■ YOUR INSTRUCTIONS:
Extract from the entries below, exactly as given, only the lines from the line containing "Task: Click the link icon beside Model" to the line containing "Click the Bloomberg", both lines included.

■ EXERCISE DATA:
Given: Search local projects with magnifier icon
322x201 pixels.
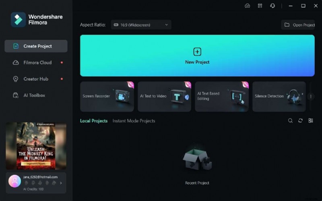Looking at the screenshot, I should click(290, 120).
* * *
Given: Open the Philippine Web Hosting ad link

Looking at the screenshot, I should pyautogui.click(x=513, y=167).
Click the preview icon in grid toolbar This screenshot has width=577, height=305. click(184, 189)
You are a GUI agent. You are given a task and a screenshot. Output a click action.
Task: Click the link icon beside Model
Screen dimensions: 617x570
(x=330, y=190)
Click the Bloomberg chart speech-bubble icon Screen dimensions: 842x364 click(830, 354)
==
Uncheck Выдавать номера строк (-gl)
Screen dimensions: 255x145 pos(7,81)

■ RESULT OF THE EXERCISE:
Task: Click the link icon beside Model
Screen dimensions: 617x570
(x=330, y=190)
Click the Bloomberg chart speech-bubble icon Screen dimensions: 842x364 click(830, 354)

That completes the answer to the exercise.